[Records drawn from a pointing dataset]
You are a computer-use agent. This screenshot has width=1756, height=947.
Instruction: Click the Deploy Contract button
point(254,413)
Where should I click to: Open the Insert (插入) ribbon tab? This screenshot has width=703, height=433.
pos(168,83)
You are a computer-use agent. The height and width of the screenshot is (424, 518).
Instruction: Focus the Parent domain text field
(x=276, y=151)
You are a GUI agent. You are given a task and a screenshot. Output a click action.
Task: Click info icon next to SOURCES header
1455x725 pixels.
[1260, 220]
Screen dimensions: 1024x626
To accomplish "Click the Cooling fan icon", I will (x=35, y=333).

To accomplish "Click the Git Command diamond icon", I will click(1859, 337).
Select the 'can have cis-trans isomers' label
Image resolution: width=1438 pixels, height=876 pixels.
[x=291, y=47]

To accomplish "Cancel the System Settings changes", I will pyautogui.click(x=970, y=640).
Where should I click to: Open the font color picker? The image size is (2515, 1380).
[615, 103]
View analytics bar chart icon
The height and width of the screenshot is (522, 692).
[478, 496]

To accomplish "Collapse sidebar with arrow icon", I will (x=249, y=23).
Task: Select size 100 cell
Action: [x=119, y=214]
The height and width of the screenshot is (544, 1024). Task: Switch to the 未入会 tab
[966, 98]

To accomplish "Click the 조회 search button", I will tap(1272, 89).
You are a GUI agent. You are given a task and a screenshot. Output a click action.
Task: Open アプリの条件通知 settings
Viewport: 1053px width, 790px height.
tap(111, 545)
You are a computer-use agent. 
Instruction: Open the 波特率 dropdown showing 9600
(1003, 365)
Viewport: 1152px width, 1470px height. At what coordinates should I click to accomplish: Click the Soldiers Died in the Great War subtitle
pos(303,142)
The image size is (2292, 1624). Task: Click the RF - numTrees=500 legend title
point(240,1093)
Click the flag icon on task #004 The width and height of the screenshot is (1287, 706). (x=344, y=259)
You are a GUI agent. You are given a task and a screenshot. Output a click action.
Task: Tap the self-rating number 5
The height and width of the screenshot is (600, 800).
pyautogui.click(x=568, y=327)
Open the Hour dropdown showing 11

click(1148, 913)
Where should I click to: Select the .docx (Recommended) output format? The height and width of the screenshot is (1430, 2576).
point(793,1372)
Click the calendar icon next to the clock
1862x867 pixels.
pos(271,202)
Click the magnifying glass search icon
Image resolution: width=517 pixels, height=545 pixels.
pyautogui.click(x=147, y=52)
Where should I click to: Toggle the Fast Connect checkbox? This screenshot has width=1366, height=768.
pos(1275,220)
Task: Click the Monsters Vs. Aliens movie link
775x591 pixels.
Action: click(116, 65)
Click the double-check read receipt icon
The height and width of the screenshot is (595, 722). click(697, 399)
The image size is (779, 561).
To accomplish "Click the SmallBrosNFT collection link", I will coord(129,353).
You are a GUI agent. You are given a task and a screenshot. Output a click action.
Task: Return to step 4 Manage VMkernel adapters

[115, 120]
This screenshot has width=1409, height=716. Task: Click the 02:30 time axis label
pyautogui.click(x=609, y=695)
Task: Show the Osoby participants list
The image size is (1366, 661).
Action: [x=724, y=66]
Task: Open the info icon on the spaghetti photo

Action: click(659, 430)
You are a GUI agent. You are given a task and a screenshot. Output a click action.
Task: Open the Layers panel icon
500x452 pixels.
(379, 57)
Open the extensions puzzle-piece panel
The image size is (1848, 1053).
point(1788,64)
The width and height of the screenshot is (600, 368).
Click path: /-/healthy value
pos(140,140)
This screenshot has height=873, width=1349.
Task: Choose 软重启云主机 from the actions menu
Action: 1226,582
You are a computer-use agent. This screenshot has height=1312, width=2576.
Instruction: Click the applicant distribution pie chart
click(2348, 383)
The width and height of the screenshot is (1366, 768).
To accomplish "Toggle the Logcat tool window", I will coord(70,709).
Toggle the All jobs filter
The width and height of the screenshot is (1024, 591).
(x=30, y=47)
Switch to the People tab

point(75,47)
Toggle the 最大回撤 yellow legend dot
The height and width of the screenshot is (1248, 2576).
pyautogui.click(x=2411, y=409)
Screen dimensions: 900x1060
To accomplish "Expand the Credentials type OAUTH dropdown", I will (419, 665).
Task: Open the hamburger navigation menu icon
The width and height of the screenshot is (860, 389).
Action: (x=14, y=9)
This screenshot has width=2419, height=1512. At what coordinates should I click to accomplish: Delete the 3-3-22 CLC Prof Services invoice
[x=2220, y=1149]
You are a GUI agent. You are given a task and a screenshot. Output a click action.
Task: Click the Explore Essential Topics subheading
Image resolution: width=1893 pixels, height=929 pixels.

-- THE REQUEST --
Extract every line of the records above and reproduce each one verbatim.

-- EXERCISE ANSWER --
You are a computer-use agent. This screenshot has width=1756, height=947.
Instruction: Click the Deploy Contract button
point(254,413)
Where should I click to: Open the Insert (插入) ribbon tab? This screenshot has width=703, height=433.
pos(168,83)
You are a computer-use agent. The height and width of the screenshot is (424, 518).
Instruction: Focus the Parent domain text field
(x=276, y=151)
You are a GUI agent. You are given a task and a screenshot. Output a click action.
Task: Click info icon next to SOURCES header
1455x725 pixels.
[1260, 220]
Screen dimensions: 1024x626
To accomplish "Click the Cooling fan icon", I will (x=35, y=333).

To accomplish "Click the Git Command diamond icon", I will click(1859, 337).
Select the 'can have cis-trans isomers' label
Image resolution: width=1438 pixels, height=876 pixels.
[x=291, y=47]

To accomplish "Cancel the System Settings changes", I will pyautogui.click(x=970, y=640).
Where should I click to: Open the font color picker? The image size is (2515, 1380).
[615, 103]
View analytics bar chart icon
The height and width of the screenshot is (522, 692).
[478, 496]

To accomplish "Collapse sidebar with arrow icon", I will (x=249, y=23).
Task: Select size 100 cell
Action: [x=119, y=214]
The height and width of the screenshot is (544, 1024). Task: Switch to the 未入会 tab
[966, 98]

To accomplish "Click the 조회 search button", I will tap(1272, 89).
You are a GUI agent. You are given a task and a screenshot. Output a click action.
Task: Open アプリの条件通知 settings
Viewport: 1053px width, 790px height.
tap(111, 545)
You are a computer-use agent. 
Instruction: Open the 波特率 dropdown showing 9600
(1003, 365)
Viewport: 1152px width, 1470px height. At what coordinates should I click to accomplish: Click the Soldiers Died in the Great War subtitle
pos(303,142)
The image size is (2292, 1624). Task: Click the RF - numTrees=500 legend title
point(240,1093)
Click the flag icon on task #004 The width and height of the screenshot is (1287, 706). (x=344, y=259)
You are a GUI agent. You are given a task and a screenshot. Output a click action.
Task: Tap the self-rating number 5
The height and width of the screenshot is (600, 800).
pyautogui.click(x=568, y=327)
Open the Hour dropdown showing 11

click(1148, 913)
Where should I click to: Select the .docx (Recommended) output format? The height and width of the screenshot is (1430, 2576).
point(793,1372)
Click the calendar icon next to the clock
1862x867 pixels.
pos(271,202)
Click the magnifying glass search icon
Image resolution: width=517 pixels, height=545 pixels.
pyautogui.click(x=147, y=52)
Where should I click to: Toggle the Fast Connect checkbox? This screenshot has width=1366, height=768.
pos(1275,220)
Task: Click the Monsters Vs. Aliens movie link
775x591 pixels.
Action: click(116, 65)
Click the double-check read receipt icon
The height and width of the screenshot is (595, 722). click(697, 399)
The image size is (779, 561).
To accomplish "Click the SmallBrosNFT collection link", I will coord(129,353).
You are a GUI agent. You are given a task and a screenshot. Output a click action.
Task: Return to step 4 Manage VMkernel adapters

[115, 120]
This screenshot has width=1409, height=716. Task: Click the 02:30 time axis label
pyautogui.click(x=609, y=695)
Task: Show the Osoby participants list
The image size is (1366, 661).
Action: [x=724, y=66]
Task: Open the info icon on the spaghetti photo

Action: click(659, 430)
You are a GUI agent. You are given a task and a screenshot. Output a click action.
Task: Open the Layers panel icon
500x452 pixels.
(379, 57)
Open the extensions puzzle-piece panel
The image size is (1848, 1053).
point(1788,64)
The width and height of the screenshot is (600, 368).
Click path: /-/healthy value
pos(140,140)
This screenshot has height=873, width=1349.
Task: Choose 软重启云主机 from the actions menu
Action: 1226,582
You are a computer-use agent. This screenshot has height=1312, width=2576.
Instruction: Click the applicant distribution pie chart
click(2348, 383)
The width and height of the screenshot is (1366, 768).
To accomplish "Toggle the Logcat tool window", I will coord(70,709).
Toggle the All jobs filter
The width and height of the screenshot is (1024, 591).
(x=30, y=47)
Switch to the People tab

point(75,47)
Toggle the 最大回撤 yellow legend dot
The height and width of the screenshot is (1248, 2576).
pyautogui.click(x=2411, y=409)
Screen dimensions: 900x1060
To accomplish "Expand the Credentials type OAUTH dropdown", I will (419, 665).
Task: Open the hamburger navigation menu icon
The width and height of the screenshot is (860, 389).
Action: (x=14, y=9)
This screenshot has width=2419, height=1512. At what coordinates should I click to accomplish: Delete the 3-3-22 CLC Prof Services invoice
[x=2220, y=1149]
You are a GUI agent. You are given a task and a screenshot. Output a click action.
Task: Click the Explore Essential Topics subheading
Image resolution: width=1893 pixels, height=929 pixels.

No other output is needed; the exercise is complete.